#### What is being asked
Recast every line of the items below as a Markdown table with two columns, "Row" and "Line." Number the rows in order and leave out blank lines.

··· Recorded data ···

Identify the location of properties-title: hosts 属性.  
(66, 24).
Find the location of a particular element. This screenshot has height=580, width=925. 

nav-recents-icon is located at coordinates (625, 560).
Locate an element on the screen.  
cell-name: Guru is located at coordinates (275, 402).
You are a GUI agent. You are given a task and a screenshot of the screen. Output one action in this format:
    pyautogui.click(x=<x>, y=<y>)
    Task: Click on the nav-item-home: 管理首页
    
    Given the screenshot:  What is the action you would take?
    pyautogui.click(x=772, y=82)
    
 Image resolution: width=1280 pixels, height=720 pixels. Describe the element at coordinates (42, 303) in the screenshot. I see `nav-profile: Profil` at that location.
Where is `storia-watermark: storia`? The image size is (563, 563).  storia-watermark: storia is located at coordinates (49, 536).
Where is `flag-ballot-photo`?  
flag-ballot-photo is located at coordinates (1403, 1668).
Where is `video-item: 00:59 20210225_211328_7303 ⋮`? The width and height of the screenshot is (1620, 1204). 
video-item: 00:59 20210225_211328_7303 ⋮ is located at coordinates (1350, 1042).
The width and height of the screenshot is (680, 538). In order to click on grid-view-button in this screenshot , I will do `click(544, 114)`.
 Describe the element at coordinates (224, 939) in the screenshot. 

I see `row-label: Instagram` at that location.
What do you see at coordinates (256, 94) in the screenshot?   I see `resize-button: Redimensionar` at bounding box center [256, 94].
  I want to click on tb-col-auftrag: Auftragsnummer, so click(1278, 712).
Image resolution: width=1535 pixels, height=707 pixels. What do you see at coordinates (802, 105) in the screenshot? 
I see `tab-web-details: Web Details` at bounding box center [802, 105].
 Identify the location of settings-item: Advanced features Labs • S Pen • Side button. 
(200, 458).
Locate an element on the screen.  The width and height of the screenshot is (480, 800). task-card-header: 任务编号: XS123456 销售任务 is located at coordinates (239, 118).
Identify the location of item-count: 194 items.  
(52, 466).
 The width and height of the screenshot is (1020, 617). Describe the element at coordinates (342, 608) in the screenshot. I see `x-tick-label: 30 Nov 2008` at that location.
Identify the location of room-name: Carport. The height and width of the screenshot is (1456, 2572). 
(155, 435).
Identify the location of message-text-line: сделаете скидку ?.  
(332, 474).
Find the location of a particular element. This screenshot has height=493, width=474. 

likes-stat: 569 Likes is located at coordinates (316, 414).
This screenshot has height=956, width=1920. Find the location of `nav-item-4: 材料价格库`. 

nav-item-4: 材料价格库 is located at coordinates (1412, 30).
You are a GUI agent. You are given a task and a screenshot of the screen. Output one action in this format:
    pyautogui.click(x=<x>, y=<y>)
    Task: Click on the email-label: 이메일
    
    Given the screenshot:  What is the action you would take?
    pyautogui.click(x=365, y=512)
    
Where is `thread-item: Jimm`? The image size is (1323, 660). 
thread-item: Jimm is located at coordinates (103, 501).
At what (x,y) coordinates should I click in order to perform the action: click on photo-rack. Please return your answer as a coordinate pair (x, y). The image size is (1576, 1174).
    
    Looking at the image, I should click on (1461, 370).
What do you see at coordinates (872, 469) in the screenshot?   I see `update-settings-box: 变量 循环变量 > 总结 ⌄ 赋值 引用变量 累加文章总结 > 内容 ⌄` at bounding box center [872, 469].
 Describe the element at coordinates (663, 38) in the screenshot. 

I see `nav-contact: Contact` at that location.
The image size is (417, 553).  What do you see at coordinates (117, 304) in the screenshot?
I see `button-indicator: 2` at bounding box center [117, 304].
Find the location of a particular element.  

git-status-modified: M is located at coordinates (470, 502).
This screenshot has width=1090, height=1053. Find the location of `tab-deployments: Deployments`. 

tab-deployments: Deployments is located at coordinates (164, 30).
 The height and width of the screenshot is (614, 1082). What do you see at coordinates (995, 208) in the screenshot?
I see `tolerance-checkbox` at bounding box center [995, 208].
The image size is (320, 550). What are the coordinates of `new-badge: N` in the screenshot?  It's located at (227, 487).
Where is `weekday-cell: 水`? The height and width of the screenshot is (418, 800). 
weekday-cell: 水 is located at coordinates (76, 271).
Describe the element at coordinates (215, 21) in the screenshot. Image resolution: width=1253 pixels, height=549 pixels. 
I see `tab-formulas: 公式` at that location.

···

#### Solution to this task
| Row | Line |
|---|---|
| 1 | Identify the location of properties-title: hosts 属性.   |
| 2 | (66, 24). |
| 3 | Find the location of a particular element. This screenshot has height=580, width=925.  |
| 4 | nav-recents-icon is located at coordinates (625, 560). |
| 5 | Locate an element on the screen.   |
| 6 | cell-name: Guru is located at coordinates (275, 402). |
| 7 | You are a GUI agent. You are given a task and a screenshot of the screen. Output one action in this format: |
| 8 |     pyautogui.click(x=<x>, y=<y>) |
| 9 |     Task: Click on the nav-item-home: 管理首页 |
| 10 |     Given the screenshot:  What is the action you would take? |
| 11 |     pyautogui.click(x=772, y=82) |
| 12 |  Image resolution: width=1280 pixels, height=720 pixels. Describe the element at coordinates (42, 303) in the screenshot. I see `nav-profile: Profil` at that location. |
| 13 | Where is `storia-watermark: storia`? The image size is (563, 563).  storia-watermark: storia is located at coordinates (49, 536). |
| 14 | Where is `flag-ballot-photo`?   |
| 15 | flag-ballot-photo is located at coordinates (1403, 1668). |
| 16 | Where is `video-item: 00:59 20210225_211328_7303 ⋮`? The width and height of the screenshot is (1620, 1204).  |
| 17 | video-item: 00:59 20210225_211328_7303 ⋮ is located at coordinates (1350, 1042). |
| 18 | The width and height of the screenshot is (680, 538). In order to click on grid-view-button in this screenshot , I will do `click(544, 114)`. |
| 19 |  Describe the element at coordinates (224, 939) in the screenshot.  |
| 20 | I see `row-label: Instagram` at that location. |
| 21 | What do you see at coordinates (256, 94) in the screenshot?   I see `resize-button: Redimensionar` at bounding box center [256, 94]. |
| 22 |   I want to click on tb-col-auftrag: Auftragsnummer, so click(1278, 712). |
| 23 | Image resolution: width=1535 pixels, height=707 pixels. What do you see at coordinates (802, 105) in the screenshot?  |
| 24 | I see `tab-web-details: Web Details` at bounding box center [802, 105]. |
| 25 |  Identify the location of settings-item: Advanced features Labs • S Pen • Side button.  |
| 26 | (200, 458). |
| 27 | Locate an element on the screen.  The width and height of the screenshot is (480, 800). task-card-header: 任务编号: XS123456 销售任务 is located at coordinates (239, 118). |
| 28 | Identify the location of item-count: 194 items.   |
| 29 | (52, 466). |
| 30 |  The width and height of the screenshot is (1020, 617). Describe the element at coordinates (342, 608) in the screenshot. I see `x-tick-label: 30 Nov 2008` at that location. |
| 31 | Identify the location of room-name: Carport. The height and width of the screenshot is (1456, 2572).  |
| 32 | (155, 435). |
| 33 | Identify the location of message-text-line: сделаете скидку ?.   |
| 34 | (332, 474). |
| 35 | Find the location of a particular element. This screenshot has height=493, width=474.  |
| 36 | likes-stat: 569 Likes is located at coordinates (316, 414). |
| 37 | This screenshot has height=956, width=1920. Find the location of `nav-item-4: 材料价格库`.  |
| 38 | nav-item-4: 材料价格库 is located at coordinates (1412, 30). |
| 39 | You are a GUI agent. You are given a task and a screenshot of the screen. Output one action in this format: |
| 40 |     pyautogui.click(x=<x>, y=<y>) |
| 41 |     Task: Click on the email-label: 이메일 |
| 42 |     Given the screenshot:  What is the action you would take? |
| 43 |     pyautogui.click(x=365, y=512) |
| 44 | Where is `thread-item: Jimm`? The image size is (1323, 660).  |
| 45 | thread-item: Jimm is located at coordinates (103, 501). |
| 46 | At what (x,y) coordinates should I click in order to perform the action: click on photo-rack. Please return your answer as a coordinate pair (x, y). The image size is (1576, 1174). |
| 47 |     Looking at the image, I should click on (1461, 370). |
| 48 | What do you see at coordinates (872, 469) in the screenshot?   I see `update-settings-box: 变量 循环变量 > 总结 ⌄ 赋值 引用变量 累加文章总结 > 内容 ⌄` at bounding box center [872, 469]. |
| 49 |  Describe the element at coordinates (663, 38) in the screenshot.  |
| 50 | I see `nav-contact: Contact` at that location. |
| 51 | The image size is (417, 553).  What do you see at coordinates (117, 304) in the screenshot? |
| 52 | I see `button-indicator: 2` at bounding box center [117, 304]. |
| 53 | Find the location of a particular element.   |
| 54 | git-status-modified: M is located at coordinates (470, 502). |
| 55 | This screenshot has width=1090, height=1053. Find the location of `tab-deployments: Deployments`.  |
| 56 | tab-deployments: Deployments is located at coordinates (164, 30). |
| 57 |  The height and width of the screenshot is (614, 1082). What do you see at coordinates (995, 208) in the screenshot? |
| 58 | I see `tolerance-checkbox` at bounding box center [995, 208]. |
| 59 | The image size is (320, 550). What are the coordinates of `new-badge: N` in the screenshot?  It's located at (227, 487). |
| 60 | Where is `weekday-cell: 水`? The height and width of the screenshot is (418, 800).  |
| 61 | weekday-cell: 水 is located at coordinates (76, 271). |
| 62 | Describe the element at coordinates (215, 21) in the screenshot. Image resolution: width=1253 pixels, height=549 pixels.  |
| 63 | I see `tab-formulas: 公式` at that location. |